Per far fronte al rischio di compromettere l’integrità dei documenti, si ricercano nuovi formati più sicuri, si rilasciano certificati di firma con un sempre più elevato livello di crittografia; azioni atte a ridurre al minimo la vulnerabilità di questi sistemi. Un certificato di firma digitale oggi ha una durata di 1-2 anni, dopodichè i documenti con esso firmati perdono di validità; è quindi necessario adottare delle contromisure per mantenerli “vivi”. Sono 3 i tipi di documenti informatici che possono essere gestiti:

  • 1. documenti originali cartacei dematerializzati: sono principalmente documenti in ingresso, che vengono trasformati in immagine tramite scanner e autenticati con firma digitale al fine di attestarne la conformità all’originale;.
  • 2. documenti informatici prodotti: documenti che nascono in forma elettronica, sottoscritti con firma digitale e trasmessi con strumenti telematici quali la P.E.C. (Posta Elettronica Certificata);.
  • 3. documenti informatici ricevuti: documenti informatici sottoscritti e non, pervenuti all’Ente tramite P.E.C. oppure tramite altri canali; nel secondo caso sta al Responsabile del Servizio valutare l’attendibilità della provenienza, siano essi pervenuti tramite posta elettronica, sia su cd o altro supporto.

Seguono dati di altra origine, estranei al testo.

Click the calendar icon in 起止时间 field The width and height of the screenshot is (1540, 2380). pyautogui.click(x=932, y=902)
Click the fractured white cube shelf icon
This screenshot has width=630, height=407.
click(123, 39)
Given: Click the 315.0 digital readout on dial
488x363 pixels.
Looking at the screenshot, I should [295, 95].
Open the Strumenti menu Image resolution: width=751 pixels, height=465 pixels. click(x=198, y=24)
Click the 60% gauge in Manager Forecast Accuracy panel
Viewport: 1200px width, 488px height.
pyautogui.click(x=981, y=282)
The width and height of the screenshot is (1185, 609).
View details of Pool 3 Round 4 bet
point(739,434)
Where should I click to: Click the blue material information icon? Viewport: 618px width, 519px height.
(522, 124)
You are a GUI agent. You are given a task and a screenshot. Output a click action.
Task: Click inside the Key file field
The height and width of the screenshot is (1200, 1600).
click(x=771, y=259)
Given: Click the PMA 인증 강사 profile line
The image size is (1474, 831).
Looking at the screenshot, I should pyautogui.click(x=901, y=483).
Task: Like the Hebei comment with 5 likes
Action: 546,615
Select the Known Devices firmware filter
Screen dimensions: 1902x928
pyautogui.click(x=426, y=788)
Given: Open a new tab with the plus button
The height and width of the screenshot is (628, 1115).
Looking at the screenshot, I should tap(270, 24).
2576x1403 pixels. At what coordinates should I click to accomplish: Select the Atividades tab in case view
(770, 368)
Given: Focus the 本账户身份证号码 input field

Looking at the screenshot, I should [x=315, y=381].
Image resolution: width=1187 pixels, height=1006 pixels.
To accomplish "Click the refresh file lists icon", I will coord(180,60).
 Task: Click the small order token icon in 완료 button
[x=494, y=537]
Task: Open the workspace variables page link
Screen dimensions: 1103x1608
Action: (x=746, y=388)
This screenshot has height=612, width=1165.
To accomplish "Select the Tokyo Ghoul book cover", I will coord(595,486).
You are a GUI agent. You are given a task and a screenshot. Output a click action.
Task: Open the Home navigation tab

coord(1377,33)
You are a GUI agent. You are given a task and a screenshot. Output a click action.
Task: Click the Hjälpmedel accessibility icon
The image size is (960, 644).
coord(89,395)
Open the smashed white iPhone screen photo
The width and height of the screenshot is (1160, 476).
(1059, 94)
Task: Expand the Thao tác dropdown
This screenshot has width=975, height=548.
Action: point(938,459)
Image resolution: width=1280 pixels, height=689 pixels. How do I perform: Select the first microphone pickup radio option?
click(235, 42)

Chi legge un documento informatico, deve avere a disposizione appositi strumenti: si tratta di software o servizi online gratuiti, che verificano l’integrità del documento e la validità della firma secondo le regole definite dalla Delibera CNIPA 4/2005.

Diverse opzioni per conservere i documenti

Per garantire l’inalterabilità nel tempo delle caratteristiche proprie del documento informatico, si deve provvedere alla loro conservazione nel rispetto delle regole tecniche stabilite dalla Delibera CNIPA 11/2004; è compito del Responsabile della conservazione verificare le caratteristiche tecniche e le procedure utilizzate, mantenere efficiente e sicuro il sistema e verificare l’integrità dei documenti ed attestarne la validità quando richiesto.

All’atto pratico questa figura deve periodicamente (in genere con cadenza annuale) provvedere alla conservazione sostitutiva, cioè a memorizzare i documenti su supporti ottici non riscrivibili ed apporre il riferimento temporale e la propria firma digitale su ognuno o sull’insieme dei documenti oggetto di conservazione, al fine di certificarne e prolungarne la validità. Qualora questo processo riguardi anche documenti informatici sottoscritti digitalmente e/o documenti analogici originali unici dematerializzati, è obbligatoria anche l’apposizione del riferimento temporale e della firma digitale da parte di un pubblico ufficiale (in genere il segretario o un dirigente).

La fase successiva è il riversamento diretto, effettuato con cadenza quinquennale e con le stesse modalità sopra descritte, ma su un altro supporto di memorizzazione. Lo scopo è quello di garantire nel tempo l’accessibilità e leggibilità dei documenti, attraverso il trasferimento su supporti più affidabili al fine di ridurre il rischio di “invecchiamento” sia materiale che tecnologico dei supporti stessi. Si parla invece di riversamento sostitutivo se in questa fase viene convertito il formato dei documenti: questa operazione si effettua se cambiano i formati standard. Oggi c’è il PDF, ma se un domani cadrà in disuso, bisognerà adeguarsi ai nuovi formati.